Architecture critic Ada Louise Huxtable, the first-ever to win in 1970 the Pulitzer Prize for distinguished criticism, has died at 91.
Through her passionate and articulate writings, Ms. Huxtable paved the way for many of us writing about architecture, and is often credited for establishing the profession of architectural criticism as we know it today.
A fierce champion of historic preservation and cities, Ms. Huxtable served as architecture critic for the New York Times from 1963 to 1982, penning on Oct. 30, 1963 powerful words that are now synonymous with the current preservation movement: "Any city gets what it admires, will pay for, and, ultimately deserves. Even when we had Penn Station, we couldn’t afford to keep it clean. We want and deserve tin-can architecture in a tin-horn culture. And we will probably be judged not by the monuments we build but by those we have destroyed."
A 1981 winner of the MacArthur Fellowship and also a Fulbright scholar, Ms. Huxtable served as architecture critic for the Wall Street Journal since 1997.
As an aspiring architecture critic, Ms. Huxtable embodied everything I wish to be in a writer. Her honest and at times humorous reviews taught me how to look at the world differently, how to look at buildings and cities and listen to the richly-layered stories they all tell.
Ms. Huxtable wrote about much of the architecture being built in New England during her long profession as a critic, including Boston City Hall.

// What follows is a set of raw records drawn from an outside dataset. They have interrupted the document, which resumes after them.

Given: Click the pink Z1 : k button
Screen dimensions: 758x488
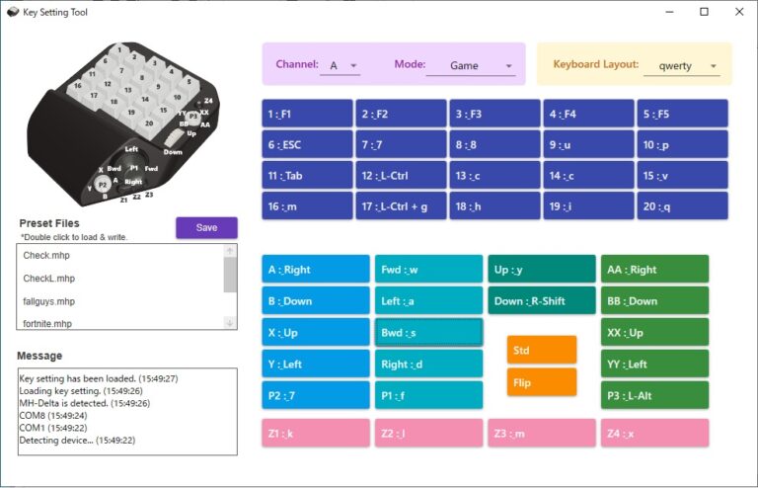Looking at the screenshot, I should [316, 434].
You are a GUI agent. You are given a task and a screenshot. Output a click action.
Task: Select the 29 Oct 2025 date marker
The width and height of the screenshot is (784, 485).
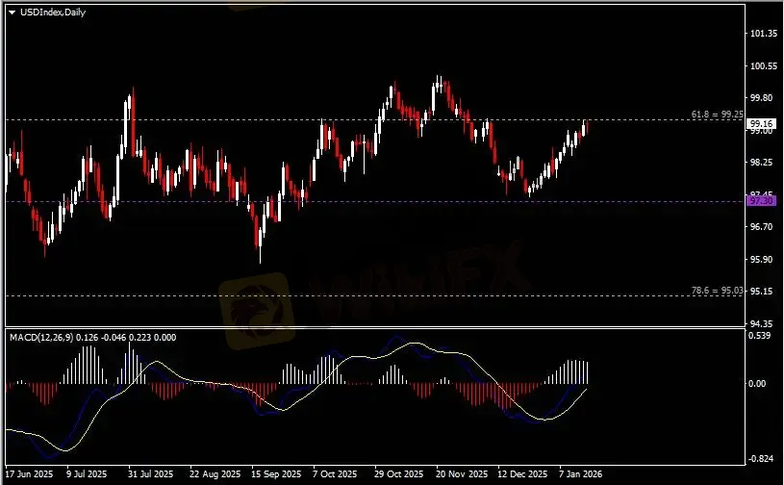396,474
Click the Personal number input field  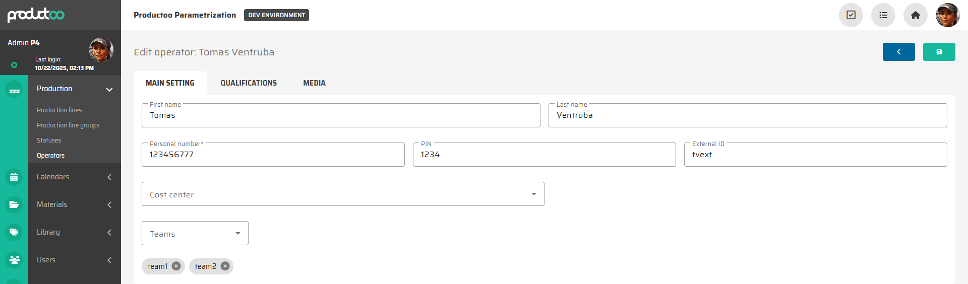point(273,155)
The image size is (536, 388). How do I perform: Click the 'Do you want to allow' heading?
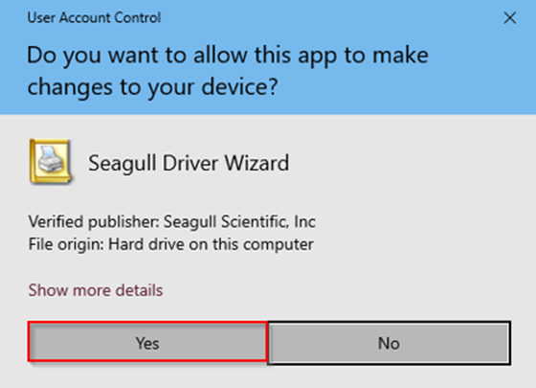click(228, 56)
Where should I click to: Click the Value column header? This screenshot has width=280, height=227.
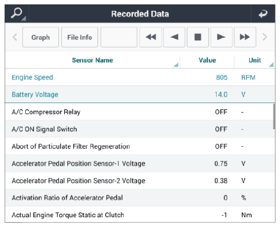coord(207,60)
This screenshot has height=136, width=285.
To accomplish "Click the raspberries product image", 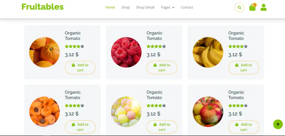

She considered what is arguably the most hated building in the city "…a structure of dignity, humanism, and power. It mixes strength with subtleties. It will outlast the last hurrah," she wrote in her February 4, 1969 New York Times review of the building.
Ms. Huxtable was architecture’s most prolific critic. In her last piece for the Wall Street Journal, she reminded us of the need to preserve and update architecturally significant buildings: "Buildings change; they adapt to needs, times and tastes. Old buildings are restored, upgraded and converted to new uses. For architecturally significant buildings with landmark protection, the process is more complex; subtle, subjective and difficult decisions are often required. Nothing, not even buildings, stand still,"she wrote, "[t]he results will be spectacular, and probably no more costly than the extravagant and destructive plan the library has chosen." "Do New Yorkers love their library any less?"she added.
Ms. Huxtable's legacy will live on forever and continue to inspire the current and future generation of architecture critics.